Table of Contents
Midjourney, a popular image creation tool that runs inside a Discord server, is expanding its AI capabilities. The company announced on Tuesday that it is working on a “text to video” model that could be ready in the next few months.
The Midjourney video model will build on the existing image model, which has been improved in the recent v6 update. The update features better prompt following and more realistic images, as well as tweaks for V6 Niji, the manga/anime generator model.
CEO David Holz revealed the plan during an “Office Hour” Discord session, where he also discussed the upcoming official release of Midjourney V6. He did not share any further details about the Midjourney video model, such as its features, limitations, or examples.
Midjourney’s approach to AI generation
Midjourney is known for prioritizing quality and user experience over speed, even if it means lagging behind its competitors. The company has introduced enhancements like inpainting and outpainting, which allow users to fill in or extend parts of an image, months after they became standard in other platforms like Stable Diffusion.
The company has also ventured into text generation, albeit in a rudimentary way, after other models like Dall-E 3, SDXL, Ideogram, and IF had already established themselves in the field.
Midjourney’s competition in the video domain
Midjourney’s entry into the video domain will face a tough challenge from other AI video generators that have already launched or showcased their products. Stability AI, for instance, has recently announced Stable Video Diffusion, a model that can generate realistic and diverse videos from text prompts.
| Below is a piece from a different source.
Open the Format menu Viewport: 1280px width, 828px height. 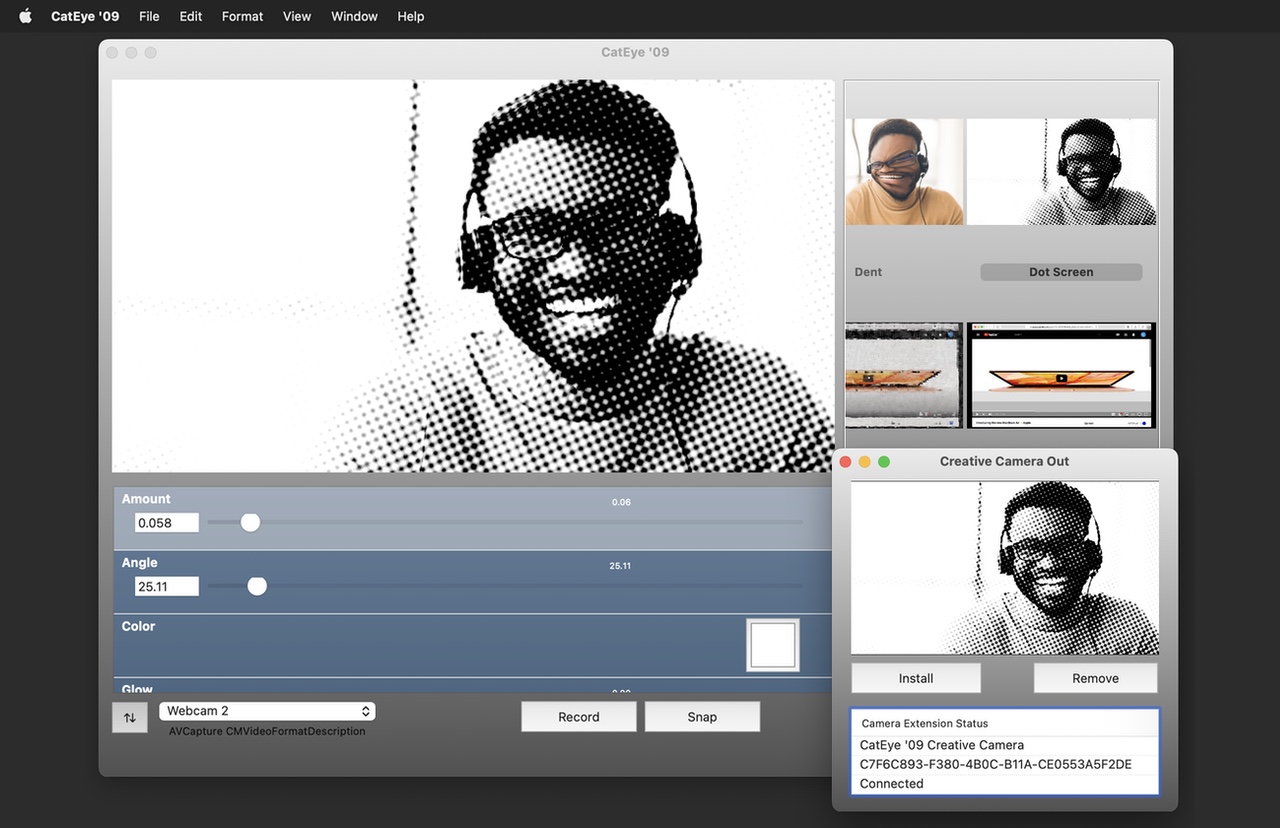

Meta, the social media giant, has also demonstrated its EMU video generator, which can create immersive and interactive videos from natural language queries. Moreover, existing models like Pika and Runway ML have carved out their niches in the market, offering various features and applications for video generation.
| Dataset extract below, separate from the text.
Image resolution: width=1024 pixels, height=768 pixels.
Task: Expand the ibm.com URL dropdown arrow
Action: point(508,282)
Other image generators, such as Leonardo AI, have also added video generation capabilities to their platforms, increasing the competition and variety in the field.
Midjourney’s potential impact on the creative and media industries
The development of the Midjourney video model, along with other AI video generators, has far-reaching implications for the creative and media industries. The ability to generate, manipulate, and interact with video content through AI opens up new possibilities and challenges for entertainers, advertisers, educators, journalists, and more.
AI video generation could also have a profound impact on how we perceive and consume reality, as it blurs the line between fact and fiction. As AI video generators become more accessible and advanced, the need for ethical and responsible use of the technology becomes more urgent.
What is the difference between Midjourney’s image and the Midjourney video model?
The image model is the more mature and older model, which has been updated several times since its initial release in 2022. The most recent version, v6, generates more realistic and detailed images than previous versions. Various enhancements, such as inpainting, outpainting, tiling, and stylizing, are also supported by the image model. The image model can create images in a variety of domains, including manga, anime, landscapes, portraits, and others.
The Midjourney video model is the more recent and experimental model, which is still in development and is expected to be released in the coming months. The video model will be based on the image model, but it will also be capable of producing short movies based on text prompts. The Midjourney video model will employ a “text to video” approach to generate videos that correspond to the user’s natural language queries. The video model will also make use of the image model’s existing features, such as coherency, prompt following, and aesthetics.
Both the image and video models are intended to provide users with a high-quality and user-friendly AI generation experience. However, depending on the type and complexity of content that users want to create, they have different strengths and challenges. The Midjourney video model is more innovative and immersive, while the image model is more stable and versatile.